The standout aspect of these results lies in the contrasting behavior observed with competing therapies. First-generation topoisomerase I-targeting TROP2 ADCs exhibited antagonism—the opposite of synergy—when combined with adagrasib. The synergistic properties of AKTX-101 stem from its innovative RNA spliceosome-modulating payload, designated PH1.
According to Akari, PH1 operates by marking pre-mRNA transcripts for destruction, including those harboring KRAS mutations responsible for driving these cancers. This represents a distinctly different mode of action compared to most existing TROP2 ADCs.
Implications for KRAS-Mutated Malignancies
Pancreatic cancer driven by KRAS mutations has historically represented one of the most challenging obstacles in cancer treatment. These findings suggest that RNA splicing modulation could offer a promising therapeutic approach—and that AKTX-101’s unique payload differentiates it significantly from competing compounds.
The biotech company indicated these results broaden the commercial potential for AKTX-101 beyond its currently planned Phase 1 development program.
Akari has commenced IND-enabling preclinical studies and aims to launch a Phase 1 first-in-human clinical trial by the middle of 2027.
The company’s pipeline also includes AKTX-102, a second ADC candidate targeting CEACAM5, a well-established tumor antigen. Development of this program remains at an earlier stage.
Micro-Cap Status Amplifies Price Movement
Akari operates as an extremely small biotechnology company. With a market capitalization of merely $5.77 million, it falls squarely into micro-cap territory. This size explains the magnitude of the price movement; relatively limited trading volume can generate substantial percentage swings.
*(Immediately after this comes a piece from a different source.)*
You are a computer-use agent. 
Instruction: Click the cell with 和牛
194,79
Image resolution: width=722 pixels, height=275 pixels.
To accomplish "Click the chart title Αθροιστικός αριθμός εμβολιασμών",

Regulatory filings show four insider purchases during the trailing twelve months, with zero insider sales recorded. While modest, this pattern suggests some degree of internal conviction.
AKTX carries a GF Score of only 22 out of 100, with profitability metrics scoring just 1 out of 10. The company generates no revenue and operates at a loss, characteristics standard for clinical-stage biotechnology firms.
Despite Thursday’s impressive after-hours rally, AKTX shares remain down approximately 55% year-to-date. The stock had experienced persistent downward pressure prior to this data release.
With the Phase 1 trial scheduled for mid-2027, investors face a considerable waiting period before any human efficacy data becomes available.